Originally Posted by Darkhaze
Oh my eek. The gd65 was the cheaper board.. so all that talk about military grade whatever and the big cooling pipe were just.. lies? lol.. I remember making an effort to get the gd70
I have the 965 and the 880 right now, 880 which can't run the ram at the right speed, partiot 1.65v 1600 cl9, runs at either 1600 cl11 or 1333 cl9 (PGD38G1600ELK). Should be able to use AMP or AOD to get it right on the 890... I hope. I'm going to put the 1090 on that. So far the 965 is running pretty cool(ish) using my old am2's Arctic Freezer Pro 64 with it's 92mm fan and not cover quite the full cpu heat spreader lol. Idles low 30s and barely saw it touch 50 (51max). Stock ofc. I'm running an old corsair h50 120mm pwm fan as the exhaust behind it at around 800 rpm (65% speedfan) cuz the 880 doesnt seem to ever change the speed from the board header on it's own.
Is there a way to additional cool the vrms so I don't have to underclock the 1090? It would feel bad haha... I don't suppose there's anything like VRM spread spectrum on that board?
Yeah, while the GD65 was the cheaper board, the GD70 had more lanes for running higher than 2-way 16x SLI, plus the beefier looking VRM heatsink, that unfortunately harboured pretty meh VRMs.
I'll note that with boards that have sub-par VRM cooling, top-down blowers are better as they direct airflow over the VRMS, superior coolers which are typically front-back don't cover the VRMS, which then in-turn can lead to thermal throttling when pushed/OCd.
The issue with the GD70 isn't necessarily the lack of VRM cooling as such, like the 880 you could throw some aftermarket heatsinks on the VRMs if you get any throttling, the GD70 used poor quality MOSFETs, so they just blew. The GD65 had much better quality MOSFETS, as does the Gigabyte's 880, which has protection against them blowing, as well as better quality MOSFETs.
Obviously anything to keep the GD70's VRM cool is going to lead to less likelihood of them blowing under stress from the X6's consumption, but ultimately it's the consumption that is the cause of the blowouts, less than the cooling capacity itself.
For the record, I recommended undervolting
the X6 and keep it at stock clocks, not underclocking it. Undervolting it will cause it to pull less voltage through the MOSFETs and keep the thing in its entirety cooler. Disabling turbo and undervolting would be the only way I'd recommend using the Thuban on the GD70, you'll still get your uses for editing etc, while operating under much safer limits.
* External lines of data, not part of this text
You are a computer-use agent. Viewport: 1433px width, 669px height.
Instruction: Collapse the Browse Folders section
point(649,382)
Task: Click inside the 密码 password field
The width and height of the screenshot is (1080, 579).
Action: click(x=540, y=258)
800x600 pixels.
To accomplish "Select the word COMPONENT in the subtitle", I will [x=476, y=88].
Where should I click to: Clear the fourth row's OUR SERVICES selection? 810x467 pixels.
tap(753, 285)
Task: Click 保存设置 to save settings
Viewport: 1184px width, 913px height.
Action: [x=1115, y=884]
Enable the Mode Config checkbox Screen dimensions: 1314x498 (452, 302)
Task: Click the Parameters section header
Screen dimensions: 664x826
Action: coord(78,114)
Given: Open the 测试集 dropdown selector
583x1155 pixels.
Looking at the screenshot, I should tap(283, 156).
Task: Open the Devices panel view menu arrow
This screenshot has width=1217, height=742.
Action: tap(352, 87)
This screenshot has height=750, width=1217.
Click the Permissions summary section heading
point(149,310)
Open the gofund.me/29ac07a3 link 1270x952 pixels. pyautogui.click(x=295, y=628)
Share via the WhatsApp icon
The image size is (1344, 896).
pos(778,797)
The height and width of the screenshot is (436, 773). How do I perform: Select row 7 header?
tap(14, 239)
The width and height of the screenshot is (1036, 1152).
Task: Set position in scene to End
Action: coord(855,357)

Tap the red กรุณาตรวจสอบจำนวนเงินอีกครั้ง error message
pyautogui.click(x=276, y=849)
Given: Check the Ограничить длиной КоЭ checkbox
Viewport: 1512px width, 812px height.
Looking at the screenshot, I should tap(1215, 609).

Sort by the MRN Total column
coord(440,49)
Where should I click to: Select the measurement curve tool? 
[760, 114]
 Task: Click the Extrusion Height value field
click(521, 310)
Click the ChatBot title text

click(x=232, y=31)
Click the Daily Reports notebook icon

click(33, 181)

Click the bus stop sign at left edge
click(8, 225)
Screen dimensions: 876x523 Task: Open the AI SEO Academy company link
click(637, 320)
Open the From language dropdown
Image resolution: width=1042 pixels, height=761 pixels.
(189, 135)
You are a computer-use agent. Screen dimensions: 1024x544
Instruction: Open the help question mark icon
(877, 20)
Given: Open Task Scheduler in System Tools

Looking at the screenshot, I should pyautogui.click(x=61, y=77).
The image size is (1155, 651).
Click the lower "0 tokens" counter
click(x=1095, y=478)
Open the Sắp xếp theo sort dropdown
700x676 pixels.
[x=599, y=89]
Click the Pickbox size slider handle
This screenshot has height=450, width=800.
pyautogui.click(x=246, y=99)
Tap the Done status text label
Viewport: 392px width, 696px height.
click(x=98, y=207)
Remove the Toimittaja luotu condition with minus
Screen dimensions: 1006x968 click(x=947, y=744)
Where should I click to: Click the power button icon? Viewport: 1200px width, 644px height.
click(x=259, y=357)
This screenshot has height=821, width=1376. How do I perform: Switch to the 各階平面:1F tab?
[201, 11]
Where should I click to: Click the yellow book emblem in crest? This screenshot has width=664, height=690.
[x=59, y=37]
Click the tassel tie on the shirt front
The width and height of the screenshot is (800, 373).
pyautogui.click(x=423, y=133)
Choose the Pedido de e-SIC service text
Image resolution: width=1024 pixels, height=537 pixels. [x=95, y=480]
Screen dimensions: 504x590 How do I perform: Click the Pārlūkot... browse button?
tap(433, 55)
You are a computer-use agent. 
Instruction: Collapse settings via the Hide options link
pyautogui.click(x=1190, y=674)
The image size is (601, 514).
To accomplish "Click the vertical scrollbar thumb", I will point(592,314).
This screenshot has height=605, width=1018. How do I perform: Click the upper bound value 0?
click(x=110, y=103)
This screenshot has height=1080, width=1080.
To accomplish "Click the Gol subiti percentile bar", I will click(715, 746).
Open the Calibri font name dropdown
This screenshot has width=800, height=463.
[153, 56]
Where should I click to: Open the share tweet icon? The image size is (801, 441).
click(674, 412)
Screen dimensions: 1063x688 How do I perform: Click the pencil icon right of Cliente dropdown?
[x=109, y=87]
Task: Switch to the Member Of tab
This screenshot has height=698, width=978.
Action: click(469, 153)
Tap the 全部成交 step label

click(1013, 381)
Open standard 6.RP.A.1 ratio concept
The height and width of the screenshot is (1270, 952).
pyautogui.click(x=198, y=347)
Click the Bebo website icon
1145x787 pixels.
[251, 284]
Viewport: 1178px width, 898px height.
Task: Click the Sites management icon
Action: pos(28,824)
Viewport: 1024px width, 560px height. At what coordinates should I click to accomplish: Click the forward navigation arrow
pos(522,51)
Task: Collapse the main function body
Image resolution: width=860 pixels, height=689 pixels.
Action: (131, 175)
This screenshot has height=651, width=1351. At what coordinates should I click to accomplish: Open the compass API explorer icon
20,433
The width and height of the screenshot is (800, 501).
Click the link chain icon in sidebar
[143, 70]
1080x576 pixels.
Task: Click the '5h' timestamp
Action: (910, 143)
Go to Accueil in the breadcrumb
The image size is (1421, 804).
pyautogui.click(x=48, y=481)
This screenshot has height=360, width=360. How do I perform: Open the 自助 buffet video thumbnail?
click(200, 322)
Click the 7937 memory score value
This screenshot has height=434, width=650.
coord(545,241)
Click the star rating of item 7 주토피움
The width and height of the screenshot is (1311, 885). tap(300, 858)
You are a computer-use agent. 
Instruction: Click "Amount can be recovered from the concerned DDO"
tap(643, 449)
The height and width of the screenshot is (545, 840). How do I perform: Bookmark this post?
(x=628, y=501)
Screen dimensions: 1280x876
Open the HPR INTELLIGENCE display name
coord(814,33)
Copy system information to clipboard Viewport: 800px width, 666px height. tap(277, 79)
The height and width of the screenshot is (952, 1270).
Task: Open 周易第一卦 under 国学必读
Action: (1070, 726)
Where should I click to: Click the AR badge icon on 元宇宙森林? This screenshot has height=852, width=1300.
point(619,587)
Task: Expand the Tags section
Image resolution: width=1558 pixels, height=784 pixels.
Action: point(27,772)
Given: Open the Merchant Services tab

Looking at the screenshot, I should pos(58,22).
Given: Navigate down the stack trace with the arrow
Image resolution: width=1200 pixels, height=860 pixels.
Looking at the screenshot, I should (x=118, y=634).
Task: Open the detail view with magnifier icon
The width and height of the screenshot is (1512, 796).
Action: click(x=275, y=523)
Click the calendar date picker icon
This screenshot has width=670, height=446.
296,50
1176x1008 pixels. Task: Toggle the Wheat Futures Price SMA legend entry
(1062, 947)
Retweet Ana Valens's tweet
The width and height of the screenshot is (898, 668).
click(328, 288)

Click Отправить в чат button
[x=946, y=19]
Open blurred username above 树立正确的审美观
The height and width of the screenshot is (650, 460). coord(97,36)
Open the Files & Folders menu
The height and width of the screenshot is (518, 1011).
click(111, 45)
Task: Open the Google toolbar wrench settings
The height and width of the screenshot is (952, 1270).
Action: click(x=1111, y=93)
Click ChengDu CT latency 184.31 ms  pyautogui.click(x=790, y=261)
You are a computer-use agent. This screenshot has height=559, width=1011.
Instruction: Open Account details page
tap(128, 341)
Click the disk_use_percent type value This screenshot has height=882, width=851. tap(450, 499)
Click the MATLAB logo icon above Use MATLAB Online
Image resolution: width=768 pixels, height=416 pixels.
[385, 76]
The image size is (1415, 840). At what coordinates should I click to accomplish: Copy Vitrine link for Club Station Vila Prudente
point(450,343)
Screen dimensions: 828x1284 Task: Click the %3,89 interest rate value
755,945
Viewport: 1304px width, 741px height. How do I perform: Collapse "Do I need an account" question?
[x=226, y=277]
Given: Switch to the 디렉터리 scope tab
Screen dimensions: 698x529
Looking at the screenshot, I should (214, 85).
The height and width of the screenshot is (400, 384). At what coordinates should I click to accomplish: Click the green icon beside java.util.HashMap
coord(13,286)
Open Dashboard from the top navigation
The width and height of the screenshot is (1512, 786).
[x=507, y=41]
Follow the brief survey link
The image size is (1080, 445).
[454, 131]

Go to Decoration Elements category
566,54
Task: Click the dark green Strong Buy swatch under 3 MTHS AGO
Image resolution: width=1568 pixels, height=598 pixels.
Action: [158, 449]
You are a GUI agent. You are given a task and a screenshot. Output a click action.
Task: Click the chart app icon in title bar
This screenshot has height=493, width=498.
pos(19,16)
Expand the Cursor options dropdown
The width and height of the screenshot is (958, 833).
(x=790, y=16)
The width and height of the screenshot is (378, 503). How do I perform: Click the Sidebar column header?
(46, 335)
The X6 will be fine in the 880 overall, you may need some aftermarket heatsinks for the VRM (incase of throttling), but you will get throttling and nothing more severe with some OCing at least. And you'll be able to OC it much safer than on the GD70
Originally Posted by ssateneth
38C is fine, you are overreacting. that's about as warm as the human body. if you were idling at 60c, i'd be concerned. 50c idle is ok, if airflow was congested and power saving features were turned off.
also, just in BIOS often does not enable more advanced cpu power saving, so you often will have higher temperatures in BIOS compared to idling in windows.
you have nothing to worry about for 38c idle temp.
OS choice, pick whatever you feel more comfortable with. Win10 may have a little more overhead compared to W7, but nothing that would severely impact your experience (aside from forced updates and bad start menu / UI, but thats just my opinion)
While you're not entirely incorrect, that's only true for Intel, at least with this era. The Deneb era all were best kept under 55c for stability under load
, and a max operating temp of 62c IIRC. I think they actually cut out at something like 70c as their utter maximum, but you never really saw people operating these chips over 55-62c under load.
These chips typically idled between 26-32c in Windows (depending on factors), but yeah, as we both stated; 38c in BIOS isn't uncommon for reasons.